» STATED GOAL
Rewrite the entries from the line containing "Where should I click to: Click the small" through the line containing "Screen dimensions: 306x192 point(293,23)", both included, as a numbered list with no blank lines.

SUPPLIED MATERIAL start

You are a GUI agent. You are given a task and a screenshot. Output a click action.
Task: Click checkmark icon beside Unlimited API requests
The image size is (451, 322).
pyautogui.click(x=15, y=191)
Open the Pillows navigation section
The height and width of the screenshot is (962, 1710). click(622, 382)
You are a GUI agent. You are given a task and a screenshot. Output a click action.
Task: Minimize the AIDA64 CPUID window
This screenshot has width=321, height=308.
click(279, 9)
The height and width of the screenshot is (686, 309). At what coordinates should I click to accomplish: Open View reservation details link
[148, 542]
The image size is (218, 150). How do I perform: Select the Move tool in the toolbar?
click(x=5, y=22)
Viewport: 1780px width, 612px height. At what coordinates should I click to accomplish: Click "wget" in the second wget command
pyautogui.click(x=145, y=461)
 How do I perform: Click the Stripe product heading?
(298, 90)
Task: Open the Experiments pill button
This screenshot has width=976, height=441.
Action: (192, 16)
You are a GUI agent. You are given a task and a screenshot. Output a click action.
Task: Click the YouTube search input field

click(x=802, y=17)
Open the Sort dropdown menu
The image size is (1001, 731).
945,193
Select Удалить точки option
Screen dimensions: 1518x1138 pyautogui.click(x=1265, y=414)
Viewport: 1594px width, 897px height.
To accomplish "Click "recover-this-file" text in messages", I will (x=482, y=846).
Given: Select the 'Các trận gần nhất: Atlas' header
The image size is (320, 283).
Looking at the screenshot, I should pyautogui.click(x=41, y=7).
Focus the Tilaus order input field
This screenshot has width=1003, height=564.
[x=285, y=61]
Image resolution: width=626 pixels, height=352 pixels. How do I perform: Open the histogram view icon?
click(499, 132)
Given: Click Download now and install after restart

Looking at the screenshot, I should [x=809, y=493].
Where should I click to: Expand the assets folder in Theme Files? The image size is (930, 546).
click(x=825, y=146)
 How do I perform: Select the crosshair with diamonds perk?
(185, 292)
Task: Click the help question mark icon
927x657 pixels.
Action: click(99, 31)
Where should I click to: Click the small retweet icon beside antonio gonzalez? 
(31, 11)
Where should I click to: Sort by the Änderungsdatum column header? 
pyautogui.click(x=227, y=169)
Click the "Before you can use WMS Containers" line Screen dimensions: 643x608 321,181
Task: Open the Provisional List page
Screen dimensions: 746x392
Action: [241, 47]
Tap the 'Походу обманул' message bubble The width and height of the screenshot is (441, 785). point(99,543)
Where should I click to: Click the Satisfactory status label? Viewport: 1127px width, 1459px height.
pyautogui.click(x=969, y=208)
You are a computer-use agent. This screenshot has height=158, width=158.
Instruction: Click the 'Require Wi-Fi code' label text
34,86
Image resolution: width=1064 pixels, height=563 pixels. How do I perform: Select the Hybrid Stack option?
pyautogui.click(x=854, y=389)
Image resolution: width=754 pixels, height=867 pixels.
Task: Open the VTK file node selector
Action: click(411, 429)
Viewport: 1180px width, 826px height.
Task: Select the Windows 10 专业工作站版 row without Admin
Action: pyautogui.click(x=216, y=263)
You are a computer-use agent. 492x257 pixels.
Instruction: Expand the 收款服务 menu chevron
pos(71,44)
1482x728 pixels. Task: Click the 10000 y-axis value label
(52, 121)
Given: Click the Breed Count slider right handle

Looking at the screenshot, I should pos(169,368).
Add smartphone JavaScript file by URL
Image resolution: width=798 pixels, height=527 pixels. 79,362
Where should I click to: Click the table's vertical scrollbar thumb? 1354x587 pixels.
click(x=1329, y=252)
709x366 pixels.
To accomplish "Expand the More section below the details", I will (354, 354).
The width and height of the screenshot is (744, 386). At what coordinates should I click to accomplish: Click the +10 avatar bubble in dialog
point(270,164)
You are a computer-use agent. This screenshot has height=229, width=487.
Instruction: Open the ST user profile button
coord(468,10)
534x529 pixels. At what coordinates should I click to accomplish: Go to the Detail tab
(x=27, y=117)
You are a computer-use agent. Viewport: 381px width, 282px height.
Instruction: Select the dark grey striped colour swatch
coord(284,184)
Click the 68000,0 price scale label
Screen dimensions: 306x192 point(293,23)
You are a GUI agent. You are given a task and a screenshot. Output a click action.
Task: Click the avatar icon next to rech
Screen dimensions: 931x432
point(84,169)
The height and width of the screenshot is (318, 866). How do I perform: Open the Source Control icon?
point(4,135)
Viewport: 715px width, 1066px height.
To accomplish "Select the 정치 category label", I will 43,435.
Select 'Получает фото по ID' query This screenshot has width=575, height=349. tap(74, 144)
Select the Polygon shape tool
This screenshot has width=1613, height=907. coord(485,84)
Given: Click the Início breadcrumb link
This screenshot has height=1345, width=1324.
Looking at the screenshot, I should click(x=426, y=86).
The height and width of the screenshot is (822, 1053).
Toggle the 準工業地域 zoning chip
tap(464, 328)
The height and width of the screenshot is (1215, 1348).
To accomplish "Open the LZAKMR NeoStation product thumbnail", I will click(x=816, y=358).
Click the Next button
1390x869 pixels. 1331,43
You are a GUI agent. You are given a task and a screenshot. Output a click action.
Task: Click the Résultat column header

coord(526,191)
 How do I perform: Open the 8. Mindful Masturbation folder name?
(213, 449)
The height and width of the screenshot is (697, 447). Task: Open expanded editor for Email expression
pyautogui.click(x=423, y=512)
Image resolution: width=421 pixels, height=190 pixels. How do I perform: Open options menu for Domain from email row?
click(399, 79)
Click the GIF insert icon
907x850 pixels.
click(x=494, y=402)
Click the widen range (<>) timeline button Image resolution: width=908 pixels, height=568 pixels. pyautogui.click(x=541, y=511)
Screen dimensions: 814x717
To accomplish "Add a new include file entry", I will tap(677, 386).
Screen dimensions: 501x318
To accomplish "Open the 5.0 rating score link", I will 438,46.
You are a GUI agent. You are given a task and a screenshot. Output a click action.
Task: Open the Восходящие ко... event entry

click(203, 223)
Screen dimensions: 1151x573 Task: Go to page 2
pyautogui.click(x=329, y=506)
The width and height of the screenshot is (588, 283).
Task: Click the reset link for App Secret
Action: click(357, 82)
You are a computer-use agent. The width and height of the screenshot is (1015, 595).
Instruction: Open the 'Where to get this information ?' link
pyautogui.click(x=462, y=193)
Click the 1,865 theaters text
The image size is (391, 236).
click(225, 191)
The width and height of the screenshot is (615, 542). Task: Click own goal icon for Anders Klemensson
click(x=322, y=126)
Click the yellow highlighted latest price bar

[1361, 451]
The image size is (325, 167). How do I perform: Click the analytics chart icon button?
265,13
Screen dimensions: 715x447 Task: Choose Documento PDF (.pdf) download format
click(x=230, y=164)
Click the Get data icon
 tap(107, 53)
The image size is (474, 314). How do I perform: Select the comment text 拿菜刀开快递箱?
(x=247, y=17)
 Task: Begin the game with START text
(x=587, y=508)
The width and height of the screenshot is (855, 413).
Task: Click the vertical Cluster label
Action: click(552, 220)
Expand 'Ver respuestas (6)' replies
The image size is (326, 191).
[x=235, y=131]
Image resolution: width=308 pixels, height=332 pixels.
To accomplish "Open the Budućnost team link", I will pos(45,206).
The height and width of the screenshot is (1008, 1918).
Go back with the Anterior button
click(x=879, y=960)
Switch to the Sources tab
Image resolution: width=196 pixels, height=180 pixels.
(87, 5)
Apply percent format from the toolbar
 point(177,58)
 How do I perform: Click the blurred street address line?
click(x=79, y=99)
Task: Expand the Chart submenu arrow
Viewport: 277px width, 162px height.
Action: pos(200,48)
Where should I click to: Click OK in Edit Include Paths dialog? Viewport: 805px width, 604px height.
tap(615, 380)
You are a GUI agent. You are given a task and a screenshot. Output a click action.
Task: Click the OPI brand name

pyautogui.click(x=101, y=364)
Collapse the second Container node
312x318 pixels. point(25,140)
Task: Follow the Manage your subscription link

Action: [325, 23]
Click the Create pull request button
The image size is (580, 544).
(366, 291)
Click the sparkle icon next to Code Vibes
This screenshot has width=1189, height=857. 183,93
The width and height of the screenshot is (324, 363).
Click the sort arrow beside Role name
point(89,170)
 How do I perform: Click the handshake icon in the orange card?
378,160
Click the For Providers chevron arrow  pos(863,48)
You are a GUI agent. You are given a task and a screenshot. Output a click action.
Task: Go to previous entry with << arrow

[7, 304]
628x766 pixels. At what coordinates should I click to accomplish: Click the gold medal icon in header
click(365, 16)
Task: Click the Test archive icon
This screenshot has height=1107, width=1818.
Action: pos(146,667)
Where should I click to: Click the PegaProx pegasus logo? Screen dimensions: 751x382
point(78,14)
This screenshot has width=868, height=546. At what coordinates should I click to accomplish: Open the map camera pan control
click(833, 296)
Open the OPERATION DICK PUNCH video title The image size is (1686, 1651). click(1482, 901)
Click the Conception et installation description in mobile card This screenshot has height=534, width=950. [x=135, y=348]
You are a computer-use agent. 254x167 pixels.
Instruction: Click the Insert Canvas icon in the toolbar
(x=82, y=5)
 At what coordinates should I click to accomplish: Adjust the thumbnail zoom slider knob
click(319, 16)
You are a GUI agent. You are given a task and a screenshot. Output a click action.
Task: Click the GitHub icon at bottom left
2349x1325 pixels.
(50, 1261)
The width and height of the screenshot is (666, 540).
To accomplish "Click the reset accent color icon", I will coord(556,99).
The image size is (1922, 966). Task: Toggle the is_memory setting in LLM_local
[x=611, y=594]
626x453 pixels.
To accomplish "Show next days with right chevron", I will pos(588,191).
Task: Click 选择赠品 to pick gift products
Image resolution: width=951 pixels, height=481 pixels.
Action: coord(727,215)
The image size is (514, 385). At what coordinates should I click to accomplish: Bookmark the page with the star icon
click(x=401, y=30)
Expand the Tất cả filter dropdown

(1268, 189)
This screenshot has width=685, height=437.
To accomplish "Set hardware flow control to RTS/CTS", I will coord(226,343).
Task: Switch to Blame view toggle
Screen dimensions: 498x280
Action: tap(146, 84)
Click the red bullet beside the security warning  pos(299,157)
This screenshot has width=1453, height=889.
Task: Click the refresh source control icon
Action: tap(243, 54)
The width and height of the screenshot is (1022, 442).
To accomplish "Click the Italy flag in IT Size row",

SUPPLIED MATERIAL end

» RESULT BELOW
1. Where should I click to: Click the small retweet icon beside antonio gonzalez? 
2. (31, 11)
3. Where should I click to: Sort by the Änderungsdatum column header? 
4. pyautogui.click(x=227, y=169)
5. Click the "Before you can use WMS Containers" line Screen dimensions: 643x608 321,181
6. Task: Open the Provisional List page
7. Screen dimensions: 746x392
8. Action: [241, 47]
9. Tap the 'Походу обманул' message bubble The width and height of the screenshot is (441, 785). point(99,543)
10. Where should I click to: Click the Satisfactory status label? Viewport: 1127px width, 1459px height.
11. pyautogui.click(x=969, y=208)
12. You are a computer-use agent. This screenshot has height=158, width=158.
13. Instruction: Click the 'Require Wi-Fi code' label text
14. 34,86
15. Image resolution: width=1064 pixels, height=563 pixels. How do I perform: Select the Hybrid Stack option?
16. pyautogui.click(x=854, y=389)
17. Image resolution: width=754 pixels, height=867 pixels.
18. Task: Open the VTK file node selector
19. Action: click(411, 429)
20. Viewport: 1180px width, 826px height.
21. Task: Select the Windows 10 专业工作站版 row without Admin
22. Action: pyautogui.click(x=216, y=263)
23. You are a computer-use agent. 492x257 pixels.
24. Instruction: Expand the 收款服务 menu chevron
25. pos(71,44)
26. 1482x728 pixels. Task: Click the 10000 y-axis value label
27. (52, 121)
28. Given: Click the Breed Count slider right handle
29. Looking at the screenshot, I should pos(169,368).
30. Add smartphone JavaScript file by URL
31. Image resolution: width=798 pixels, height=527 pixels. 79,362
32. Where should I click to: Click the table's vertical scrollbar thumb? 1354x587 pixels.
33. click(x=1329, y=252)
34. 709x366 pixels.
35. To accomplish "Expand the More section below the details", I will (354, 354).
36. The width and height of the screenshot is (744, 386). At what coordinates should I click to accomplish: Click the +10 avatar bubble in dialog
37. point(270,164)
38. You are a computer-use agent. This screenshot has height=229, width=487.
39. Instruction: Open the ST user profile button
40. coord(468,10)
41. 534x529 pixels. At what coordinates should I click to accomplish: Go to the Detail tab
42. (x=27, y=117)
43. You are a computer-use agent. Viewport: 381px width, 282px height.
44. Instruction: Select the dark grey striped colour swatch
45. coord(284,184)
46. Click the 68000,0 price scale label
47. Screen dimensions: 306x192 point(293,23)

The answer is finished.